Griffin touched how ACEs can cause toxic stress, saying it can cause a child to go into “fight, flight or freeze mode” that results in “reactionary” coping skills and behaviors, said Griffin.
These coping skills can include yelling, physically lashing out, shutting down emotionally or working hard to appease everyone, he told the audience.
“What about the defense mechanisms of a 3-year-old against an adult male who wants to put him on his lap?’” he asked. “Maybe he [the child] the sticks his arms out, but that still doesn’t work. So what else is a 3-year-old going to do? Scream kick, bite and spit.”
Griffin also discussed how knowledge of a child’s traumatic event is crucial to supporting them, but that understanding how the child interprets it is key.
He explained that because not everybody interprets events in the same way, cautioning that a caretaker or teacher could re-traumatize a child if they fail to see the adversity from their point of view.
“Knowledge without insight could be harmful,” he said.
Griffin acknowledged that teachers may not have the time to learn the traumas of all their students, but that something as simple as a smile could change their behavior.
“Everything you do that shows that you care and that they can feel some love, trust and safety around another adult — that in itself can prevent a lot of problem behavior,” said the speaker. “It doesn’t take much time to smile or say hello. It doesn’t take much time to honor the presence of another human being.”

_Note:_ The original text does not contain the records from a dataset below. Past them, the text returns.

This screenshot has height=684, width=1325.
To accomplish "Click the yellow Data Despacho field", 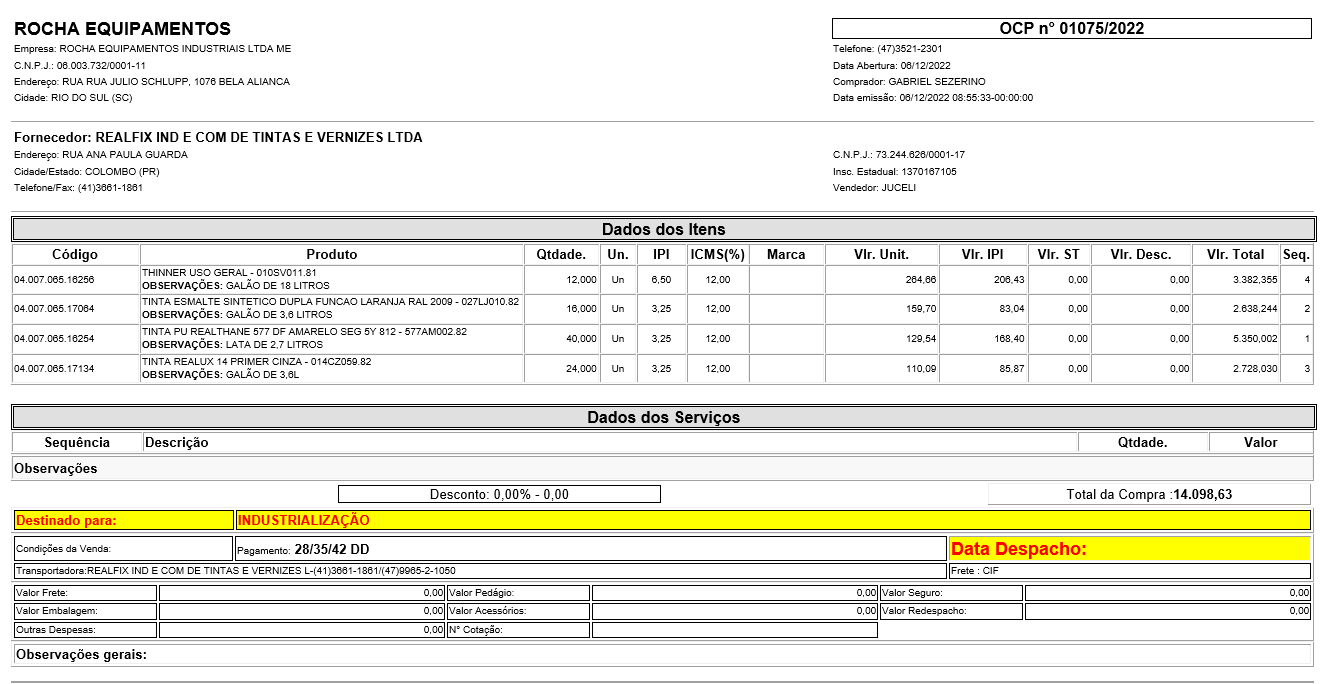I will (1129, 549).
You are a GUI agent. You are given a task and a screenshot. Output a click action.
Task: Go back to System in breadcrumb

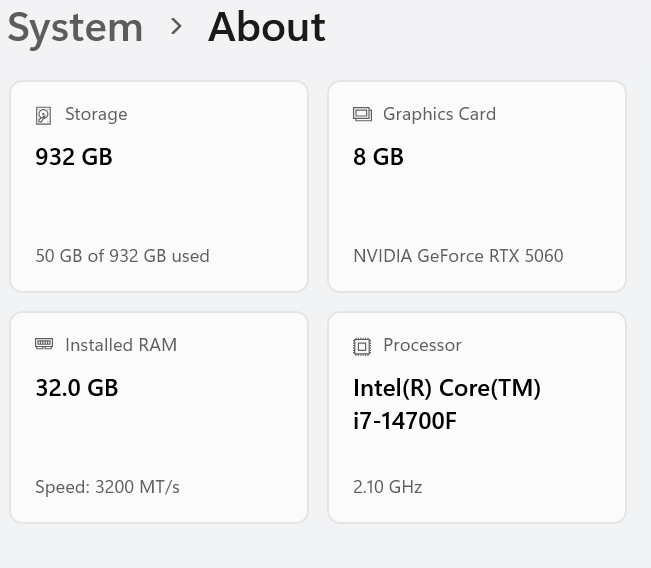[x=75, y=27]
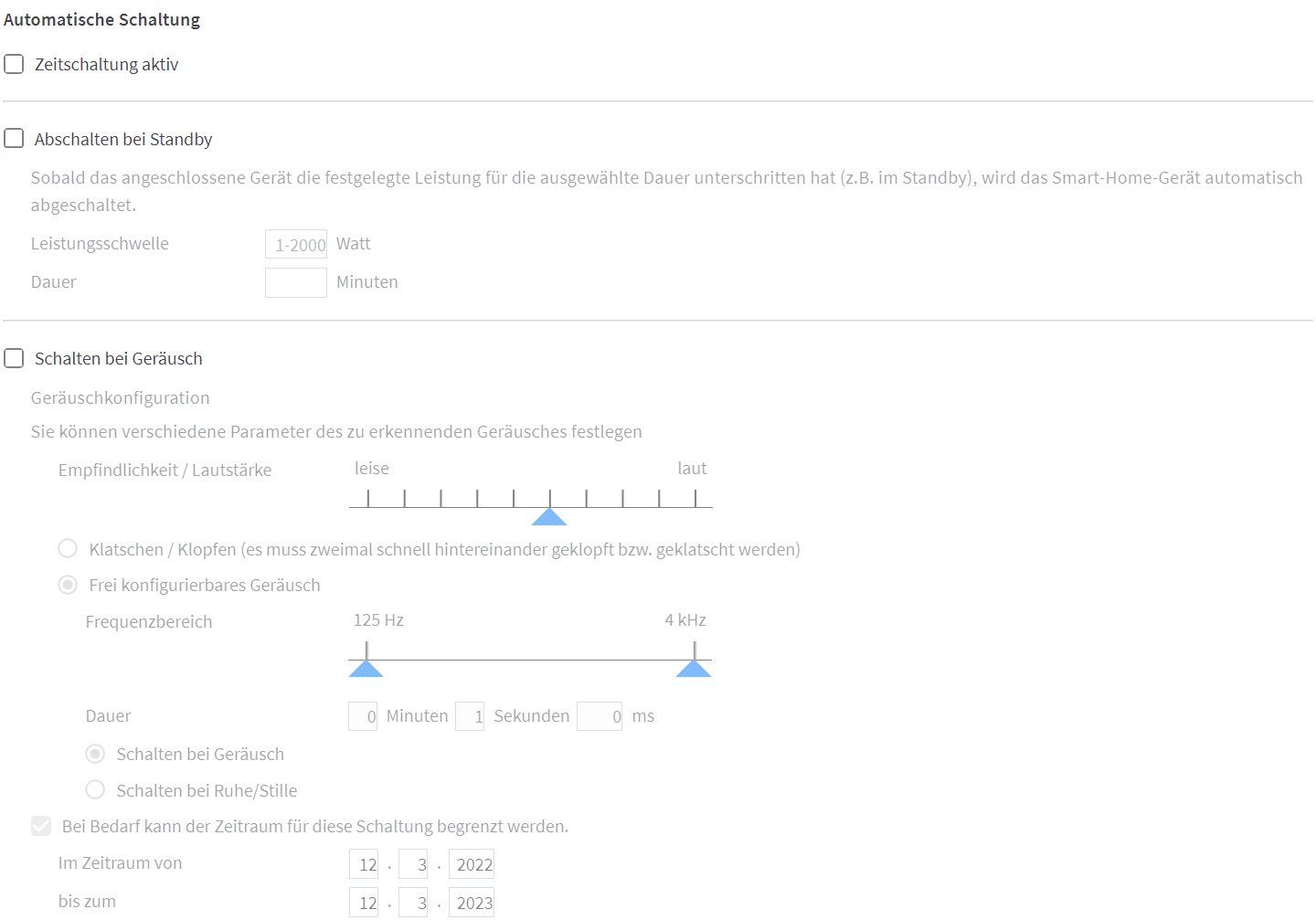The height and width of the screenshot is (920, 1316).
Task: Click the end date year field 2023
Action: pyautogui.click(x=472, y=903)
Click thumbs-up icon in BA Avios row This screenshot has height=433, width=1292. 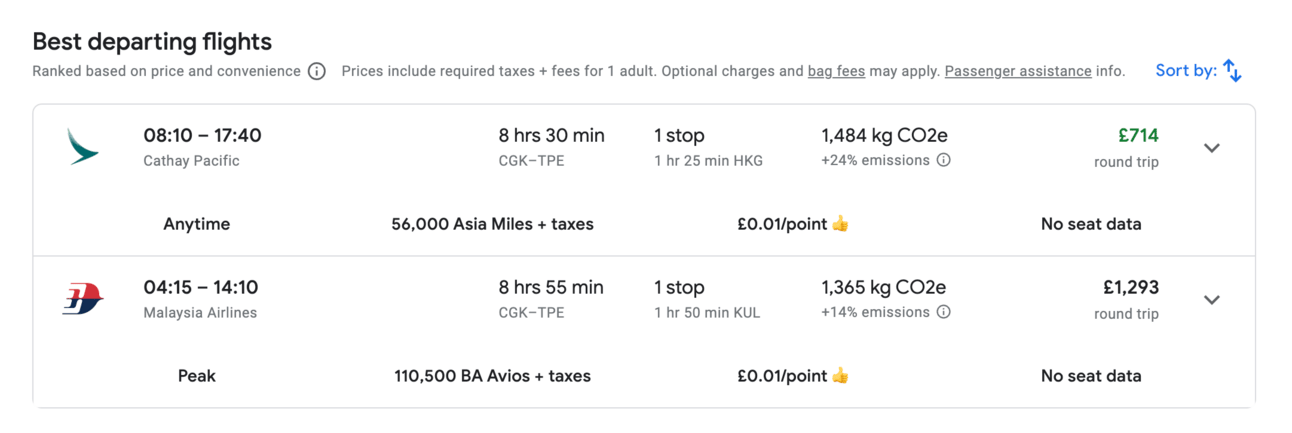point(840,376)
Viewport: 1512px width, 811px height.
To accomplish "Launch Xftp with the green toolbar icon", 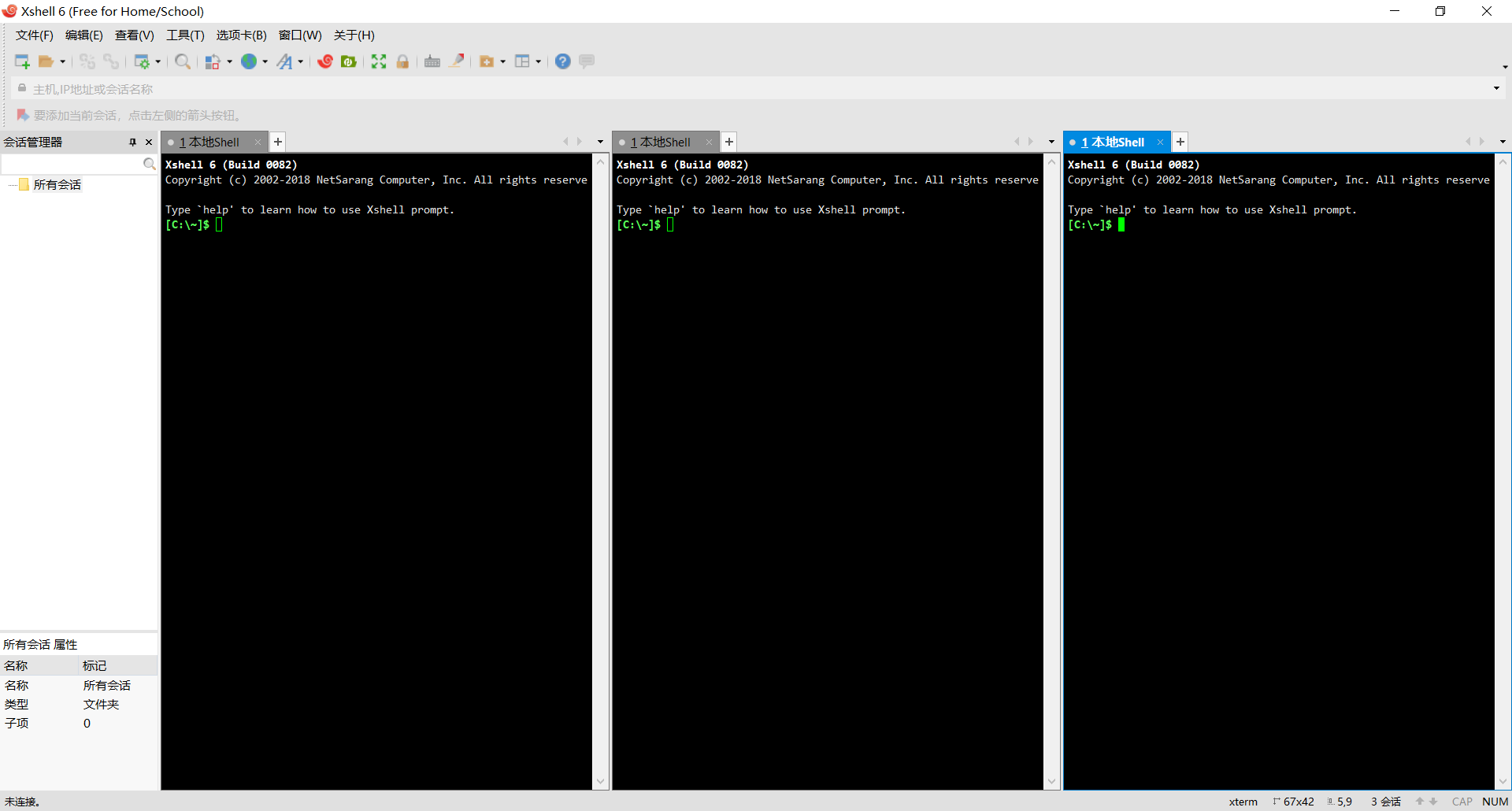I will [x=349, y=61].
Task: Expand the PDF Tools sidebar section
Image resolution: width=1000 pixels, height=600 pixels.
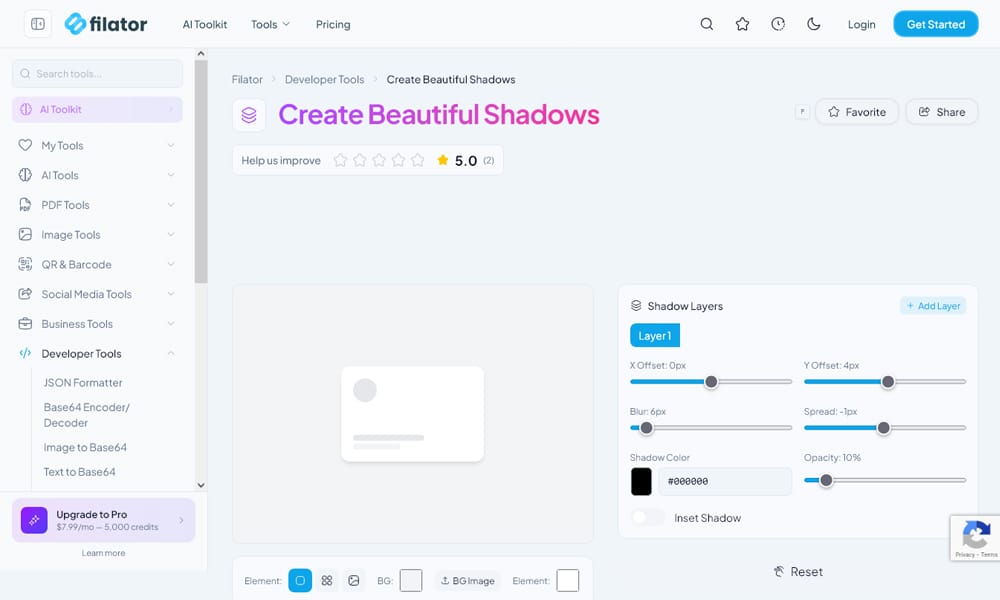Action: pyautogui.click(x=97, y=205)
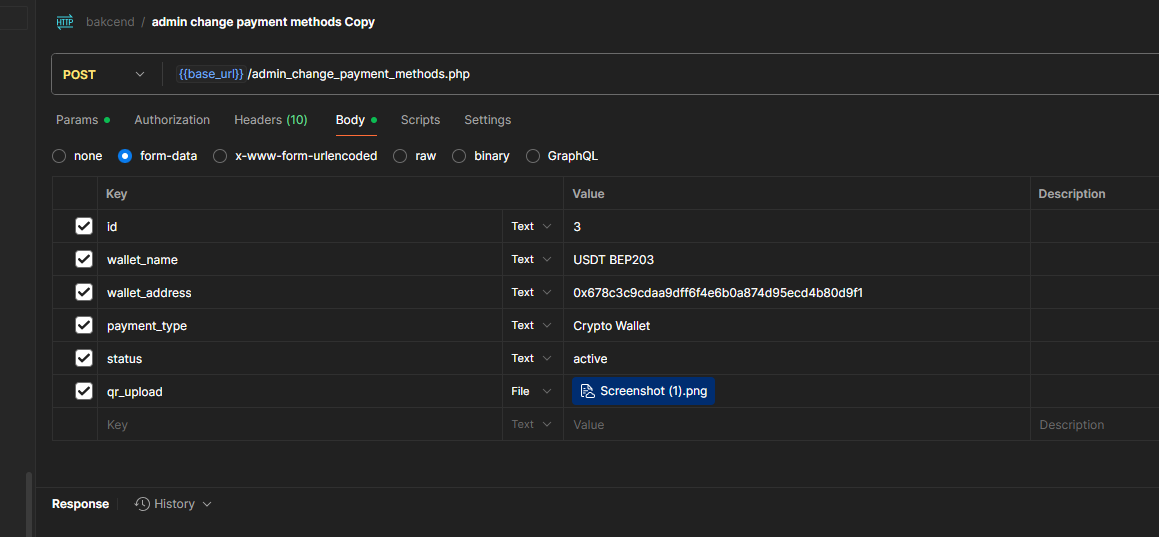Image resolution: width=1159 pixels, height=537 pixels.
Task: Uncheck the wallet_name row checkbox
Action: 84,259
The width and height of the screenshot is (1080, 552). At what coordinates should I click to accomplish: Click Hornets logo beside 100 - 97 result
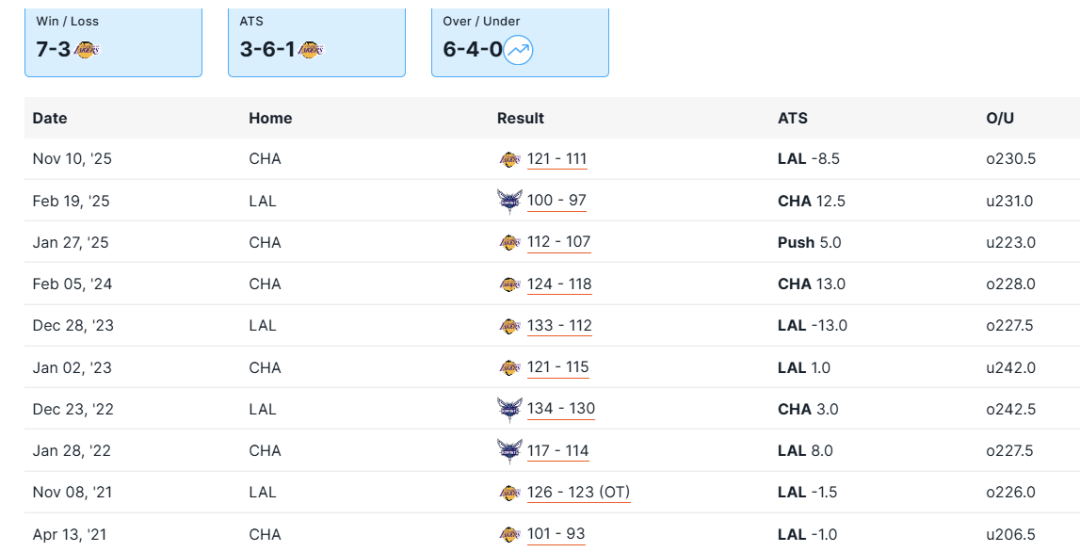click(x=510, y=201)
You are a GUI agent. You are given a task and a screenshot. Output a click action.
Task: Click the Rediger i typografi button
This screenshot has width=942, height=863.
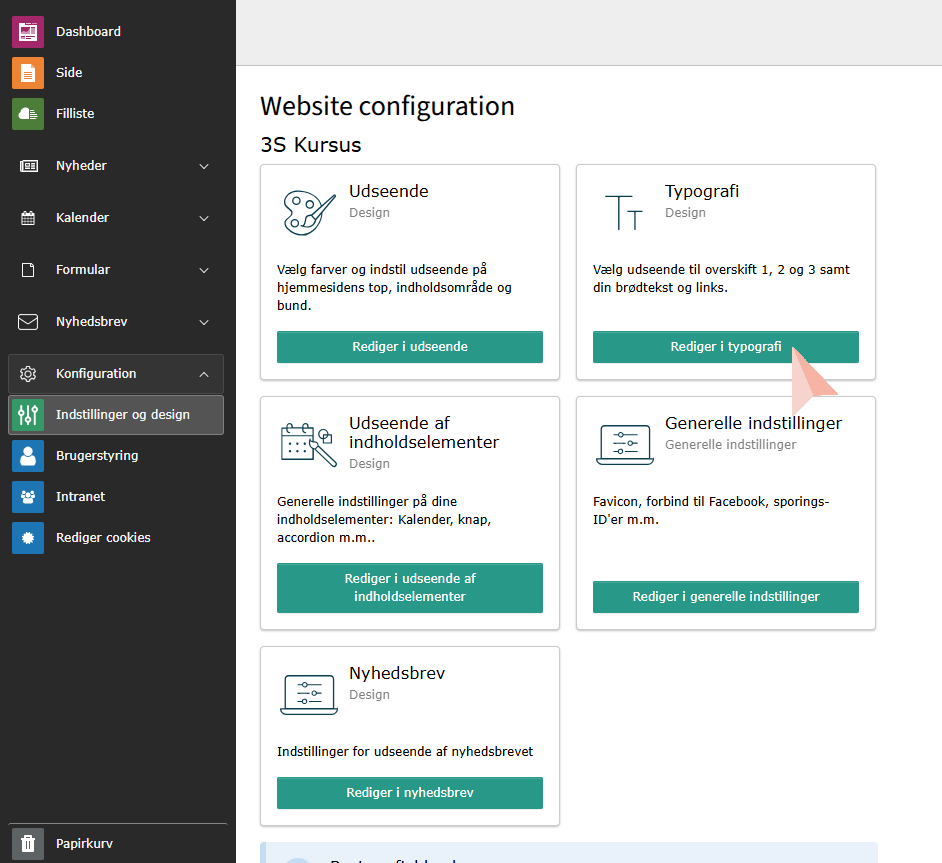[x=725, y=347]
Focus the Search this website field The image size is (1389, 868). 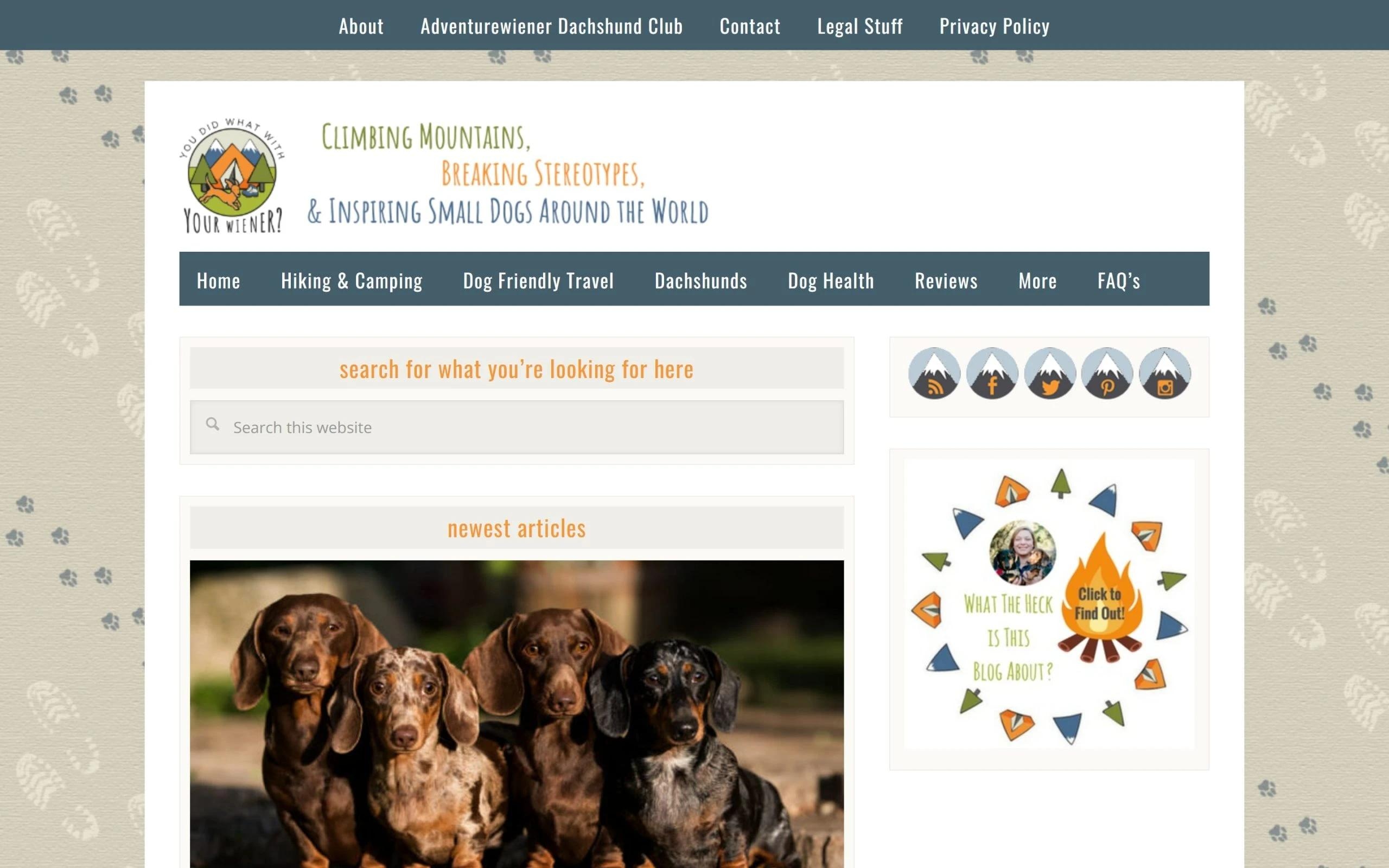click(517, 427)
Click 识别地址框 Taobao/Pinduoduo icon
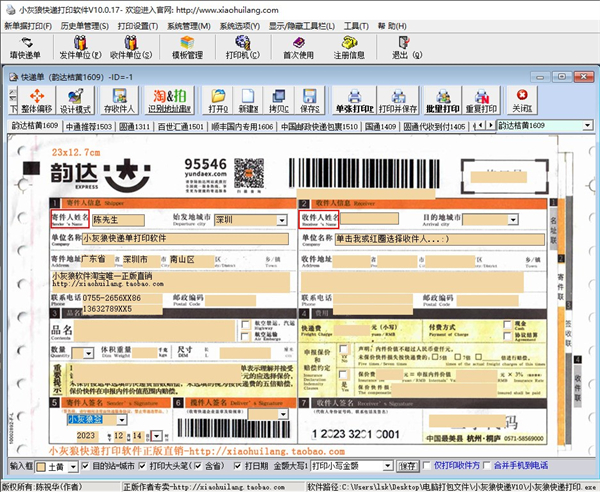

Griffin also discussed how trauma-sensitive schools can promote accountability for disruptive or “bad” behavior, but in a compassionate way.
During his breakout session, he honed in on the idea of compassionate consequences and teaching students how to better communicate their needs.
“If you learn to play the piano and you hit a wrong note and somebody slaps your hand, how long will it take you to learn to hit the right note? You’ve got 88 keys, so it could take you 87 more chances,” he said. “It’s a lot easier and more effective if they just teach you the right thing instead of punishing you for hitting the wrong one.”
“Behavior is communication,” he added. “They [the students] don’t know how to communicate their frustration or their inability to do something and so it’s coming out in a different way — let’s teach them how to communicate.”